For those who dream of winning the lottery, it pays to remember that beneficiaries of sudden financial windfalls are still themselves – only richer.
Money certainly doesn’t appear to have changed one North Carolina man for the better.
Michael Todd Hill, 52, who collected a whopping $10 million lottery prize just three years ago, has been charged with murder after a young woman was found lifeless in a hotel room.
The Leland resident was arrested Tuesday following the discovery the day before of a body identified as Keonna Graham.
Graham, 23, was in an “on-and-off” relationship with Hill, police said, according to Star-News.
Hill, who won big on an Extreme Millions scratch-off ticket back in August 2017, checked into the Sure Stay Hotel in Shallotte alone on Sunday, WECT reports.

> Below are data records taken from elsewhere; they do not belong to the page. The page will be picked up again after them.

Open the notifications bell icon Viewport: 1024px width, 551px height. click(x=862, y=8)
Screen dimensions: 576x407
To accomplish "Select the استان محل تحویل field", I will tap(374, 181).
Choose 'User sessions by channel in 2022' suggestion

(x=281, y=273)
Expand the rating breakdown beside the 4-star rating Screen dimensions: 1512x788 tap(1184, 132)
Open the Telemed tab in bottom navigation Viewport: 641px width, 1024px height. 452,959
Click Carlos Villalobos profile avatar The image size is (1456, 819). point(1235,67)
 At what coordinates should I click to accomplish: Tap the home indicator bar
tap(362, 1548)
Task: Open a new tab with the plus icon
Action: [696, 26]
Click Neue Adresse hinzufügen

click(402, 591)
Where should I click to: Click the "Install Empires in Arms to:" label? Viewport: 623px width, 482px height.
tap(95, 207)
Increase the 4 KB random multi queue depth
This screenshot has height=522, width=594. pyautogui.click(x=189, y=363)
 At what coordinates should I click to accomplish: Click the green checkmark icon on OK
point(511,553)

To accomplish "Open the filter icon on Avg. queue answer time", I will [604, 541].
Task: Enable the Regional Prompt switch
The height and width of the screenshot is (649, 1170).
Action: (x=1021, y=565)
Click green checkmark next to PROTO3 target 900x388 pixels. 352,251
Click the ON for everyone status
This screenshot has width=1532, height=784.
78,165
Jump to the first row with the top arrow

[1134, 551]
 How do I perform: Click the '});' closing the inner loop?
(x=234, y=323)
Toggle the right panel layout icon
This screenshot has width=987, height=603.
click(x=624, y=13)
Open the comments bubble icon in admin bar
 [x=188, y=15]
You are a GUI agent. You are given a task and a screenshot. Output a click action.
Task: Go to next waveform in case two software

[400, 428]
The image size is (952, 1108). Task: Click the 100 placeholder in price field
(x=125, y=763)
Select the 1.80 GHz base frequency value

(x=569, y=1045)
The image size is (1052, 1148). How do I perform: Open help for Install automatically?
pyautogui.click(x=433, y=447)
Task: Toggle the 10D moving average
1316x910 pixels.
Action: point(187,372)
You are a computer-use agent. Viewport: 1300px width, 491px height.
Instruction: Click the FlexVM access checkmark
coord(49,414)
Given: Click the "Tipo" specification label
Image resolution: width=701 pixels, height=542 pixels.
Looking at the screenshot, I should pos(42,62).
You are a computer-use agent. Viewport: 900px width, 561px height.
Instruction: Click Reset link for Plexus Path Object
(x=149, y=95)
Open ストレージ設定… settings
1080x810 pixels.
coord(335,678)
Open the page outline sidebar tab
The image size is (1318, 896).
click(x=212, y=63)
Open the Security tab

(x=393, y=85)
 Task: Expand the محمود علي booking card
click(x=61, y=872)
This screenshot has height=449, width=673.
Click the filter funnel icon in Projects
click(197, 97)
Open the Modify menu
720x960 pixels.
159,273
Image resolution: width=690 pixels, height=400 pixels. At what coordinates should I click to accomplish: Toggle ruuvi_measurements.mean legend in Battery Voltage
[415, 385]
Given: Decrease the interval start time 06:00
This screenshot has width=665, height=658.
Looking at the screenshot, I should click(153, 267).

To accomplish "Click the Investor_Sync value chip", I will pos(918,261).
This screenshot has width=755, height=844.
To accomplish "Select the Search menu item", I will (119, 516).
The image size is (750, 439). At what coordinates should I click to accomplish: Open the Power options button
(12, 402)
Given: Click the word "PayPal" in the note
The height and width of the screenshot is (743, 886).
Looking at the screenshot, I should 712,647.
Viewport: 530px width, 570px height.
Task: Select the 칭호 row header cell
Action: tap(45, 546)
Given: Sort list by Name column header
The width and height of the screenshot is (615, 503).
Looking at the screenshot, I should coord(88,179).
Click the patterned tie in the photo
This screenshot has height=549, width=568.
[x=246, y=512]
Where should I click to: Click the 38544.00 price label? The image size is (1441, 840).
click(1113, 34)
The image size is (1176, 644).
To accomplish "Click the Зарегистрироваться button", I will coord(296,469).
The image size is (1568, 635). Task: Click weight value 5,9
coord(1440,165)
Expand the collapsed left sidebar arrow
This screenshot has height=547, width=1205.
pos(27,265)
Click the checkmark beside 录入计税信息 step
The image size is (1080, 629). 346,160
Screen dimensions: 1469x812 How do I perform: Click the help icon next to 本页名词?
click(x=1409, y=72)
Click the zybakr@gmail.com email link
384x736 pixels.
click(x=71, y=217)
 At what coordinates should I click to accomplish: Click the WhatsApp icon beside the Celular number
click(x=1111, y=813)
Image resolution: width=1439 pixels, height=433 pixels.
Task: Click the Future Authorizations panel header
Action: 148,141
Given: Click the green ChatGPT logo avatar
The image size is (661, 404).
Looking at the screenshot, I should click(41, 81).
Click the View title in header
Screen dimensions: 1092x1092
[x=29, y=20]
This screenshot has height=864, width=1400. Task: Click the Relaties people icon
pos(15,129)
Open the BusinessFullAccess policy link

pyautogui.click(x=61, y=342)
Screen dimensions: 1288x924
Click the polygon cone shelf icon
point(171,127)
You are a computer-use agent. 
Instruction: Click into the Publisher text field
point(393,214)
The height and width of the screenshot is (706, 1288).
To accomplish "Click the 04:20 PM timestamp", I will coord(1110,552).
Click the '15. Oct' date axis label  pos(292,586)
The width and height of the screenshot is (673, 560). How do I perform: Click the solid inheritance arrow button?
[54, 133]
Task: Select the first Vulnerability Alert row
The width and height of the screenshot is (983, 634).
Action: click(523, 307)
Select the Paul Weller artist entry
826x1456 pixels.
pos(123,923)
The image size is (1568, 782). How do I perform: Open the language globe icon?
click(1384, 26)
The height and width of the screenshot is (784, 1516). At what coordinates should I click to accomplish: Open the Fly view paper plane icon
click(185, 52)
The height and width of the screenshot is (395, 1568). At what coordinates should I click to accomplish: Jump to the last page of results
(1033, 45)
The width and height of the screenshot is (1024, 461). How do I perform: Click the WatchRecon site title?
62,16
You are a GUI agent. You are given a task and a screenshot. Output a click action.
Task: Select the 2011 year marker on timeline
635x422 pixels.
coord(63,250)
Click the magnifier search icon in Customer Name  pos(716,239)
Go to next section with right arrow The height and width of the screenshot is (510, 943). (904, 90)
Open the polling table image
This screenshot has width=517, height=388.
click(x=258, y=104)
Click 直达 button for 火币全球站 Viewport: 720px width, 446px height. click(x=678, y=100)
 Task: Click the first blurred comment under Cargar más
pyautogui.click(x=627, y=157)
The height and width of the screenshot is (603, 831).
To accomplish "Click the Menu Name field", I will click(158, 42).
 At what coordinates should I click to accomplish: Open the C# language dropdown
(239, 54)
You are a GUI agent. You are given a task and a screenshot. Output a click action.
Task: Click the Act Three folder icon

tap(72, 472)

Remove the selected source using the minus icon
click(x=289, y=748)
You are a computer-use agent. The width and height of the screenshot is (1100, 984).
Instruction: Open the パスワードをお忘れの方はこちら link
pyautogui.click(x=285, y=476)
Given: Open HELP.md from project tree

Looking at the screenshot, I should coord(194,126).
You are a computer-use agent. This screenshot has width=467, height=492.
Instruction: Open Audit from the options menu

None of the hotel staff saw Graham during Hill’s stay, the hotel’s manager told the station.
A housekeeper found Graham’s motionless body and blood in the room when she went to clean it after Hill’s scheduled 11am checkout.
Graham was a corrections officer at a prison in Burgaw, North Carolina, and had previously worked with mentally disabled people at a local rehabilitation center.
A relative remembered her as a generous, adventurous woman who loved hiking and riding bicycles.
Antionette Lee, her cousin, described the “unbreakable bond” between Graham and her 10-year-old sister.
“We are hurting. We are in pain,” Lee said. “Our family is devastated.”
“I think it’s horrible,” Tiffany Wilson, an acquaintance of Graham’s, told WECT. “I mean, he just won the lottery. I heard he just got married and you go and kill a young girl? A beautiful girl? I don’t understand.”
Hill bought his winning scratch-off ticket from a local gas station, according to the channel. Employees there said he would often stop by and “seemed like a nice guy.”
After collecting his huge prize, Hill reportedly returned to the store to give the woman who sold him the winning ticket $2,000.
He is being held in the Brunswick County Detention Center without bond, police said.